Herr Pretzl, der Haushaltsausschuss hat grünes Licht für die Weiterführung des FCAS-Projekts gegeben. Ein guter Tag für die Airbus-Beschäftigten vor allem in Manching?
Thomas Pretzl: Ja natürlich. FCAS ist Europas Verteidigungsprojekt der Zukunft - und eröffnet damit auch für den Standort Manching eine Perspektive.
Es gibt ja erhebliche Kritik an dem Projekt, sowohl was die Kosten als auch die Verteilung der Aufträge und die Nutzung der Entwicklungen angeht. Frankreich habe Deutschland über den Tisch gezogen, hieß es. Sind diese Bedenken inzwischen ausgeräumt?
Pretzl: Überhaupt nicht. Die Bedenken sind im Punkt Arbeitsverteilung absolut berechtigt. Wir sehen mit Sorge, dass Frankreich den Löwenanteil an der Technologie-Entwicklung bekommen hat. Deshalb setzen wir hier auf Nachverhandlungen der Industriepartner. Wir freuen uns, dass die Parlamentarier im Haushaltsausschuss mit ihren Maßgabebeschlüssen die Belange der Arbeitnehmerinnen und Arbeitnehmer in Deutschland unterstützen. Grünes Licht für FCAS, aber mit Bedingungen - das ist das Mittel der Wahl, um das Projekt erfolgreich weiterzuführen.

 

Die Kontrahenten in dem Streit sind die beiden FCAS-Hauptauftragnehmer Airbus, dessen Verteidigungssparte ihren Sitz in Deutschland hat, und Dassault in Frankreich. Besteht da wirklich so ein Ungleichgewicht?
Pretzl: Was den Technologiegewinn angeht auf jeden Fall. Im Moment sehen wir uns in Manching nur als verlängerte Werkbank. Das führt natürlich auch zu Enttäuschung bei den Beschäftigten.

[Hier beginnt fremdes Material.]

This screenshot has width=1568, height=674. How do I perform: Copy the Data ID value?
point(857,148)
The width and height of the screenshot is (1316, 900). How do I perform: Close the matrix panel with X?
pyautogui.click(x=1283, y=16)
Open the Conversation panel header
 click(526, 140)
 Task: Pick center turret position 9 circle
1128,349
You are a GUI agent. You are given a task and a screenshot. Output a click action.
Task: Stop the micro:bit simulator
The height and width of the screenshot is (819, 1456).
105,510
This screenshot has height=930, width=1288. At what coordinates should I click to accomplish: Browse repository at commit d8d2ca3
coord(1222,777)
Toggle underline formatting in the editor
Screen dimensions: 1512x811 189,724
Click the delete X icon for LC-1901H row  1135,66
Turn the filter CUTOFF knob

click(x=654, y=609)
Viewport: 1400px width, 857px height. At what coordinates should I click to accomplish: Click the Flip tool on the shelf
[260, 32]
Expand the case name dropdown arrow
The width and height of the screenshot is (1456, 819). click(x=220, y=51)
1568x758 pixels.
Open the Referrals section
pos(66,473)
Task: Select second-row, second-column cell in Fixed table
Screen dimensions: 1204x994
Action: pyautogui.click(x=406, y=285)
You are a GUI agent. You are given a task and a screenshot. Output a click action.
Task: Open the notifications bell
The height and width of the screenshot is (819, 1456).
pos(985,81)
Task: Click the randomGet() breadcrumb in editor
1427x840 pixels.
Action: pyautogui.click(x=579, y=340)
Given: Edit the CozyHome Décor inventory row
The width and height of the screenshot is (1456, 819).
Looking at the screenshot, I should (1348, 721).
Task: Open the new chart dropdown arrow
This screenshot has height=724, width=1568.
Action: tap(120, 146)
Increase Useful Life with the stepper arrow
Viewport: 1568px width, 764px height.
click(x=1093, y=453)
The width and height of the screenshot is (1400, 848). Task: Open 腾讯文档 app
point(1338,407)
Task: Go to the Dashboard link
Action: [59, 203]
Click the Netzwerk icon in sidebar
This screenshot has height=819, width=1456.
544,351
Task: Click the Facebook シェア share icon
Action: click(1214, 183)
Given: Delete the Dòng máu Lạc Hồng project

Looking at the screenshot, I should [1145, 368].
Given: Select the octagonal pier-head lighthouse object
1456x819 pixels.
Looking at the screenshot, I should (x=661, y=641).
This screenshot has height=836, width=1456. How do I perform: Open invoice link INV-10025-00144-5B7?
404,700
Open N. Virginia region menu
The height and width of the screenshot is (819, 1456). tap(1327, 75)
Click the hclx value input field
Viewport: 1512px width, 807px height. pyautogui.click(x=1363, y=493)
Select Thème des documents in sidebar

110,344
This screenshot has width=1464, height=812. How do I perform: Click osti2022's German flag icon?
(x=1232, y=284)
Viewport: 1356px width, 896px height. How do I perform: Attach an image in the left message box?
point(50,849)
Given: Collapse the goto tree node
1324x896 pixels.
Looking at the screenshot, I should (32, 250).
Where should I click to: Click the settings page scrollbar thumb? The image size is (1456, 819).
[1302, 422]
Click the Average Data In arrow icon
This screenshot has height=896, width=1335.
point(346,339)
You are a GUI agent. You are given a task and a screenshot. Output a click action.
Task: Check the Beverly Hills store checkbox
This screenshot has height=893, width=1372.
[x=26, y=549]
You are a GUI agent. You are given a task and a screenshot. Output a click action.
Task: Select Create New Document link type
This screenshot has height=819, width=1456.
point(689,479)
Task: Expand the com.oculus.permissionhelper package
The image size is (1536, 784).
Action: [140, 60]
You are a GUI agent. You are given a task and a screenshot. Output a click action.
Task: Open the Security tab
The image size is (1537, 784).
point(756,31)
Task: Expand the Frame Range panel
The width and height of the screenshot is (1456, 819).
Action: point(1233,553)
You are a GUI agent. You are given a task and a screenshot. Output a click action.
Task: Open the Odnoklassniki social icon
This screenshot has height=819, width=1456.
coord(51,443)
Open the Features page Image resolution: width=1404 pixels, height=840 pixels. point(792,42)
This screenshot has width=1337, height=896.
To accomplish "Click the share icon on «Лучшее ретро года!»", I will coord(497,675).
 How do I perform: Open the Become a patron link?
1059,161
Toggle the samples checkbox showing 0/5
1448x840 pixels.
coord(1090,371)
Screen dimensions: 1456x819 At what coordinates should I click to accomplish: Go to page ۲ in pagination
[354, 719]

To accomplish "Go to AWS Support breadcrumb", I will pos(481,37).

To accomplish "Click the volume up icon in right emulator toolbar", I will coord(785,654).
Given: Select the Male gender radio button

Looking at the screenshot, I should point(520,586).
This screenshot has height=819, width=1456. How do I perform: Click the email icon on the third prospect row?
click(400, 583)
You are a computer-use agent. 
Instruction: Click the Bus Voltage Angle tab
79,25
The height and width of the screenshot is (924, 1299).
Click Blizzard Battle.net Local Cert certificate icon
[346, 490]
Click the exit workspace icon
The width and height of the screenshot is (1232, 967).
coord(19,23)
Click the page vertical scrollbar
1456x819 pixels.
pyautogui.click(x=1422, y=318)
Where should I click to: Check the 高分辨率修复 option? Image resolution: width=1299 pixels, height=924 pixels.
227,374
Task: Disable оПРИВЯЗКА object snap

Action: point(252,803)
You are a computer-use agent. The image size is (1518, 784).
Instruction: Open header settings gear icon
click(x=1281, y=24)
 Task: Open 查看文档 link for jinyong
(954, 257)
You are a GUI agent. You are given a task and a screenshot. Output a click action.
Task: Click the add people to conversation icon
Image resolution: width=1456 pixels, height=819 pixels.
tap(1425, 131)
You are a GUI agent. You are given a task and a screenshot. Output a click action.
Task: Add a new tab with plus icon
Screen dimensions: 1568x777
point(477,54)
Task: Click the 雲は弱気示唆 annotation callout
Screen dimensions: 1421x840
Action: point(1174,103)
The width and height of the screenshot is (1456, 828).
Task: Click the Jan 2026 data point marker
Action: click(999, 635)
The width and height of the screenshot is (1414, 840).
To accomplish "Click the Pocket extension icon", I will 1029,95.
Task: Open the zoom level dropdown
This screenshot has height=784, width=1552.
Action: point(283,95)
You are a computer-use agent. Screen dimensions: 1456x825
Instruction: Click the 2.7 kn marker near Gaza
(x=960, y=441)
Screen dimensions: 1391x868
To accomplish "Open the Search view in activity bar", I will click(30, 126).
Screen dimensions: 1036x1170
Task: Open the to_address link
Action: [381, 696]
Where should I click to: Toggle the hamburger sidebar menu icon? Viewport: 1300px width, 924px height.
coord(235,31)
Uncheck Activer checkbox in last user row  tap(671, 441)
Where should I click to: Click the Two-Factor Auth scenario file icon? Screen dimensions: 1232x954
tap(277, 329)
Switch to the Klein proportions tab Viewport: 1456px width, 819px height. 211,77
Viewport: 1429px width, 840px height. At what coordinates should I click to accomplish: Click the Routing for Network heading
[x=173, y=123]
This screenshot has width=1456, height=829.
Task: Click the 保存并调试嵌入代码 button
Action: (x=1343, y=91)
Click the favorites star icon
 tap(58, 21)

Wie groß ist die Bedeutung von FCAS für die Zukunft des Airbus-Werks Manching?
Pretzl: Der Standort Manching wird heute geprägt - und auch getragen - vom Eurofighter. In Zukunft soll FCAS diese Rolle einnehmen. Deshalb ist es so wichtig, dass der Zugewinn an neuer Technologie auch hier anfällt. Unsere Forderung an Michael Schöllhorn, der ab Juli als neuer CEO die Airbus-Sparte Defence and Space übernimmt, ist ganz klar, dass hier nachverhandelt wird.

Der Airbus-Betriebsrat hat vehement gefordert, dass es nicht nur einen Demonstrator, also eine Art Versuchsflugzeug für neue Technologie-Komponenten, bei Dassault in Frankreich geben soll, sondern auch einen zweiten in Manching. Was ist daraus geworden?
Pretzl: Es ist nach wie vor so, dass wir einen in Deutschland zugelassenen Demonstrator haben wollen, der in Manching gebaut wird. Dieses Flugzeug soll auf dem Eurofighter basieren. Das ist eine zentrale Forderung.

Ist das auch eine Art Rückversicherung für den Fall, dass das FCAS-Projekt scheitern sollte?
Pretzl: Absolut. Uns ist insbesondere das Thema Urheberrechte sehr wichtig. Wenn die deutschen Steuerzahler für dieses Projekt zahlen sollen, dann müssen die Entwicklungsergebnisse auch für die deutschen Belange verwertbar sein.

Beim FCAS-Flugzeug hat Dassault die Systemführerschaft, bei den Drohnen und der Gefechts-Software liegt sie aber bei Airbus. Sind das nicht die zukunftsträchtigeren Felder?
Pretzl: Beides sind wichtige Elemente. Umsatzvolumen und auch Technologiegewinn sind aber beim Kampfflugzeug um ein Vielfaches größer.